En particulier, le système de transport routier subit de nombreux changements tant du point de vue de ses infrastructures que des moyens de transport et des technologies qui les composent. Les différentes composantes de ce système (route, rails, tunnels, etc.) doivent assurer un niveau de sécurité à leurs utilisateurs (Amberg, 2006).
La sécurité routière représente un enjeu humain essentiel. Pour améliorer cette
situation, de nombreux auteurs recommandent d’agir sur l’ensemble du système et ses trois composantes : le véhicule - les usagers de la route (dont le conducteur) - la route et son environnement. Cette amélioration passe par la mise en œuvre de méthodes et de techniques gérée par l’ensemble de la communauté routière (services routiers, maîtres d’ouvrages, gestionnaires, etc.). « La sécurité routière […] est un domaine où l’on
progresse constamment par l’expérience, par la capitalisation des connaissances, par l’évaluation des démarches mises en œuvre. » (Chambon, 2008, p. 1)
Le retour d'expérience est un outil relativement récent développé pour améliorer la sécurité des systèmes complexes à risques (aviation, nucléaire, ferroviaire, etc.). Il peut être défini comme l’analyse des mécanismes, de leurs interactions et de leurs influences sur le déroulement de l’événement. Le retour d’expérience intègre le partage des expériences entre les différents acteurs de l’évènement. Il donne matière aux organisations pour progresser dans la gestion des risques et s’applique aussi bien aux situations réelles qu’aux exercices de sécurité.
Depuis plusieurs années, les chercheurs et les professionnels de nombreuses disciplines scientifiques (psychologie, ergonomie, etc.) s’interrogent sur le comportement des personnes face aux situations de danger et aux risques que ces dernières représentent. Ainsi, de nombreux travaux ont été réalisés sur ce sujet et ont permis de réels progrès en matière de sécurité. Pour atteindre un niveau de sécurité élevé dans les systèmes socio-techniques, le retour d’expérience est de plus en plus utilisé. D’après Wybo (2002), le
retour d’expérience est devenu un des moyens d’éclairer, au travers de l’analyse fine des événements et des décisions, les comportements des sous-systèmes technique, humain et organisationnel en présence de situations imprévues.

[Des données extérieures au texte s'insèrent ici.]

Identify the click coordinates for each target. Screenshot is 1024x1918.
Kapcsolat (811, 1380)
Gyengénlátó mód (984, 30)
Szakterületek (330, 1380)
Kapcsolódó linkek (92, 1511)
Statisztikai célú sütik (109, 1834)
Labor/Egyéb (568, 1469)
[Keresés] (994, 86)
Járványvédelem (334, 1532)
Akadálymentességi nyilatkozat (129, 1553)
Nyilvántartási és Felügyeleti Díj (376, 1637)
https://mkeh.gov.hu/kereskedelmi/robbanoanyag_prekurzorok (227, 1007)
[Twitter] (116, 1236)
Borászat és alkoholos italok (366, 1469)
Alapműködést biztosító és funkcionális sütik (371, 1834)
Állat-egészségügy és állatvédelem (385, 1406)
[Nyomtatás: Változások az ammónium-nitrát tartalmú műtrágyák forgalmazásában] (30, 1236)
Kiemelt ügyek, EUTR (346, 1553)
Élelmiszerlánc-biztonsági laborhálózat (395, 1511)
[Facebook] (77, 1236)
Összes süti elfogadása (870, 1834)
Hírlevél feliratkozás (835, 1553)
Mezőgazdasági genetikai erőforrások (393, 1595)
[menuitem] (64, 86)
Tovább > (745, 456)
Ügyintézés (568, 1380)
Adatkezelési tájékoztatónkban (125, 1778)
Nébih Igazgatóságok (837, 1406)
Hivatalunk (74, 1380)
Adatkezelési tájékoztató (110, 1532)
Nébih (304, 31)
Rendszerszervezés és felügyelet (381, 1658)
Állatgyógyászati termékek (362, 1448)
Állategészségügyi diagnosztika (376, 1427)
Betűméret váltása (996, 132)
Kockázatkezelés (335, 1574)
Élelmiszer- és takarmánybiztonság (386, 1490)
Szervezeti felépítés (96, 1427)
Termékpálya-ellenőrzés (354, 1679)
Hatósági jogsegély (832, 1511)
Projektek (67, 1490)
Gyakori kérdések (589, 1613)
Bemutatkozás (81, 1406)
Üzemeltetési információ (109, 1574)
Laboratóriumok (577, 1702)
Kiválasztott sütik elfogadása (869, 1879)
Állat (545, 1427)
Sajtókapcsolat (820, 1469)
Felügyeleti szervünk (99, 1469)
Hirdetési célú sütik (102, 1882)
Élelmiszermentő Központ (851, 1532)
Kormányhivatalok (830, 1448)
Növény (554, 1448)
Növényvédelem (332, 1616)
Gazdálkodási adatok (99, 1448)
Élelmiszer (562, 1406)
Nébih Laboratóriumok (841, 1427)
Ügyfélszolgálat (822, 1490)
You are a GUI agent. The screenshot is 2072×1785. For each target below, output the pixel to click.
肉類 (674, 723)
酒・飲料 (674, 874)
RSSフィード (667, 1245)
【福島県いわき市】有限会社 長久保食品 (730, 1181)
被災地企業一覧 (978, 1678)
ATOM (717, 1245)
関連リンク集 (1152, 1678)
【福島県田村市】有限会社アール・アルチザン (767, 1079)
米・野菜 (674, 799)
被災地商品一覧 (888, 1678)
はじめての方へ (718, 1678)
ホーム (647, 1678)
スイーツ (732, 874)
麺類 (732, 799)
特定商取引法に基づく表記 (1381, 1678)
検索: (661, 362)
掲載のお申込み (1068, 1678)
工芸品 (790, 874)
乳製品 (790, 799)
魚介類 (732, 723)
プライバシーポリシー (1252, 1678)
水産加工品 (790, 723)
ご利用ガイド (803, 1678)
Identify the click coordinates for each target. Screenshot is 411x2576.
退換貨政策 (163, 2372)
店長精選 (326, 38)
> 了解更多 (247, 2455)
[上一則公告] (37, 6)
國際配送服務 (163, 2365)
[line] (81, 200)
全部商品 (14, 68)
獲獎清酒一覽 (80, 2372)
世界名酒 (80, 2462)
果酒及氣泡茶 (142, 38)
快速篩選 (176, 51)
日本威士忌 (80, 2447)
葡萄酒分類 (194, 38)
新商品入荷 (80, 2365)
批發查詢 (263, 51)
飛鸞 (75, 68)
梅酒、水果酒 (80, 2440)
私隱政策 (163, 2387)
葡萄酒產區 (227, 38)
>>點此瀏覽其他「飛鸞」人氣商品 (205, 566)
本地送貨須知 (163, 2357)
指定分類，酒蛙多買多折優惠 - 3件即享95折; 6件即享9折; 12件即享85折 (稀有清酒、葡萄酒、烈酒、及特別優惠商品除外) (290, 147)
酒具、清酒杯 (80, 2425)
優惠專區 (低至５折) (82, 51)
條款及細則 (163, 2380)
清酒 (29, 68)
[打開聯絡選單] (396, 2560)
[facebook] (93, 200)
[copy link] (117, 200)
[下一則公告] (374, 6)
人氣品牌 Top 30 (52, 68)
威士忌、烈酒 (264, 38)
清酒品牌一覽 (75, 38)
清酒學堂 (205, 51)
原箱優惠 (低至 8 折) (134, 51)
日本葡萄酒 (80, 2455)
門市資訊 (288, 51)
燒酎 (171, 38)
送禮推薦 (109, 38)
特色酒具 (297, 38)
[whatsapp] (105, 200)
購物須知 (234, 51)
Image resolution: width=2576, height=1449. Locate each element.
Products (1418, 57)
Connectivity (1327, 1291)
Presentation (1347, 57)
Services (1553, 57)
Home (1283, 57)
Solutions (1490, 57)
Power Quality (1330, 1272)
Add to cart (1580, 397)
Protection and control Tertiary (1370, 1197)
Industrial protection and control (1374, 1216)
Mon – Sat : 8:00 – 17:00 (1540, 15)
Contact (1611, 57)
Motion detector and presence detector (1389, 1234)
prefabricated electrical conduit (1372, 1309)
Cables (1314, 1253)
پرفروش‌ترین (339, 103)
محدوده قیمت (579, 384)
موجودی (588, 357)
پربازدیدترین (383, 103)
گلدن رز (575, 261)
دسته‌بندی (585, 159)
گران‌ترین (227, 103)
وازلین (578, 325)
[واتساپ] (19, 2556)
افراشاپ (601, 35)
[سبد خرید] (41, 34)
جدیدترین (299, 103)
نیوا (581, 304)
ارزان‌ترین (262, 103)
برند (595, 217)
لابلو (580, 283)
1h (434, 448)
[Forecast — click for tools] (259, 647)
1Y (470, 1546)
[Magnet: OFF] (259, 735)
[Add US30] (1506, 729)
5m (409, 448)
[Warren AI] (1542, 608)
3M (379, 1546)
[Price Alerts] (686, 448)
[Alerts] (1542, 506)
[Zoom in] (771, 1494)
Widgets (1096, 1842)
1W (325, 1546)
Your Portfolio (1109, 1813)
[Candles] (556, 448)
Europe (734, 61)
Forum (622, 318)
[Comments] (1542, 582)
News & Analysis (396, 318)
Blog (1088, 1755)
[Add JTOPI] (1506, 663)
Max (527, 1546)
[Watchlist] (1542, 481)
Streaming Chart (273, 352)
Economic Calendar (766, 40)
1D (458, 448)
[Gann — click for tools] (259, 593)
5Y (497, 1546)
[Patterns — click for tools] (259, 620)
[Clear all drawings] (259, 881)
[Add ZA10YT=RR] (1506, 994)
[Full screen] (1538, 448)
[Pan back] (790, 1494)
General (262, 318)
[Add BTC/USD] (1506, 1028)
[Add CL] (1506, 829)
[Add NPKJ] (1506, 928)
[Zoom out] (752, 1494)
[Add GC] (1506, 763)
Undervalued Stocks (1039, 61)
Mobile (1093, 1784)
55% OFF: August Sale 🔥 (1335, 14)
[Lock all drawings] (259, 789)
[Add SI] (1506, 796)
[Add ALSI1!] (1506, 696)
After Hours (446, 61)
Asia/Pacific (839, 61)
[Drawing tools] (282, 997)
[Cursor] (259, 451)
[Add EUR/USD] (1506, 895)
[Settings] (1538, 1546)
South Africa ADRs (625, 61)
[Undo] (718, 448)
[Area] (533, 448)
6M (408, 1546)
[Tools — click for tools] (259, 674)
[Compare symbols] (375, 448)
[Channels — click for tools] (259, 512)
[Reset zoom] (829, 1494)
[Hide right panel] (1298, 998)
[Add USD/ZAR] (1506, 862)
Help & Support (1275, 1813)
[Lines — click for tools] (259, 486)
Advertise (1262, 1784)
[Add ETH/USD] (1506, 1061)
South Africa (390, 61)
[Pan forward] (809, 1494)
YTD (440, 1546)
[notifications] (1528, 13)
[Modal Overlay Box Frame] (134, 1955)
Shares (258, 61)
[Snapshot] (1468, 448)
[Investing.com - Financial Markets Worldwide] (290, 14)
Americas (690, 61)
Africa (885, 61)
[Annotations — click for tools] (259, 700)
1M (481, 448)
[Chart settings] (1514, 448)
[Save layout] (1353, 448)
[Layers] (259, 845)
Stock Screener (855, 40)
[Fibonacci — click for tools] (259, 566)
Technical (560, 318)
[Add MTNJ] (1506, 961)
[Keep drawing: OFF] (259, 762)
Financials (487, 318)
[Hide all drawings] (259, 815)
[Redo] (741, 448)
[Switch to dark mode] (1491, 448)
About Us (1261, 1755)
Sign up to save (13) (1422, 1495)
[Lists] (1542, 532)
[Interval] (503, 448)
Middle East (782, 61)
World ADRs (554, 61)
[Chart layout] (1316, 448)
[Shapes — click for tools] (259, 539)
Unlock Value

Audrey Auboyer_Thèse 2009 Introduction
La sécurité en tunnel routier
Qu'ils soient consécutifs à un accident ou non, en raison de l'espace restreint et du caractère confiné du milieu, les incendies de véhicule en tunnel routier peuvent prendre rapidement des proportions catastrophiques en nombre de vies humaines. Ceci peut être illustré par les incendies du tunnel du Mont-Blanc (France), du tunnel du Tauern (Autriche) et du tunnel du St Gothard (Suisse) qui se sont déroulés entre 1999 et 2001 et qui ont coûté la vie à une soixantaine de personnes.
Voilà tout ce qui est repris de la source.